AG Edmondson wanted Judge Greg Fizzell, the trial judge, to grant Oklahoma’s motion for an emergency injunction to stop further application of poultry litter in the Illinois River watershed. Last September, however, Fizzell denied the injunction. He found that cattle and human waste (from failing septic systems) were contaminating the Illinois, but left the poultry litter pollution issue for trial.
When Fizzell ruled, the town of Locust Grove, OK was reeling from an outbreak of E coli 0111, a rare strain, that eventually killed a Pryor, OK man and sickened 313 others. About third of those ended up in area hospitals. All who became ill were linked to the popular Country Cottage restaurant.
After Oklahoma’s Department of Health failed to link the 0111 to any food or water source, the state’s investigation appeared to be at a dead-end. Then last month, AG Edmondson raised the possibility that the E. coli 0111 came from private well water contaminated by poultry litter.
Locust Grove is some distance from the Illinois River watershed, but the AG’s fingering poultry litter brought the chicken companies down on him in the 0111 outbreak investigation.
All of which made for high drama in the Tenth Circuit Court of Appeals this week where AG Edmondson went seeking to over-turn Fizzell’s denial of the emergency injunction.

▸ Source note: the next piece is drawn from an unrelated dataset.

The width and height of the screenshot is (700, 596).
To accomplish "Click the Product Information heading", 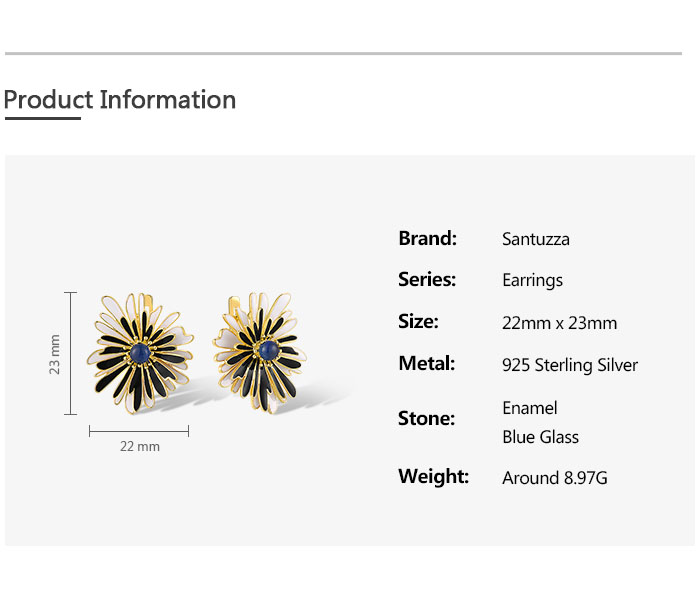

Edmondson, a Democrat who may run for Governor of Oklahoma, in 2010, was there with attorney Fredrick Baker of the South Carolina-based law firm of Motley Rice.
Edmondson brought Motley Rice into the case because Oklahoma needed the resources they brought to the table, the AG told us. He says they’ve brought $24 million to the investigation to date. That’s the only way Edmondson could effectively combat a courtroom full of chicken company attorneys and their PR men.
Edmondson knows that its an uphill battle to get an appellate court to overturn a trial court judge on a ruling out of a emergency or preliminary injunction hearing.
Oklahoma’s problem is some of the original research commissioned for the trial court has yet to get through the “peer-review” process to be published in an acceptable scientific journal. At the same time, the chicken attorneys can say no one has ever proven bacteria from poultry litter has ever made anyone sick.
Meanwhile, the AG forced the state Health Department to begin testing wells in the Locust Grove area, finding almost one in five is producing a “dangerous to humans” bacterial stew, but no finding yet of that always rare 0111.
And near the town of Hogeye, south of Fayetteville, the Illinois River begins in Arkansas. It becomes a scenic river in Oklahoma before being dammed to form Tenkiller Lake near Tahlequah. It empties into the Arkansas River.
Reason might mean doing something to clean it up. What the law requires is up to federal Judges Paul Kelly, David Ebel, and Michael Murphy.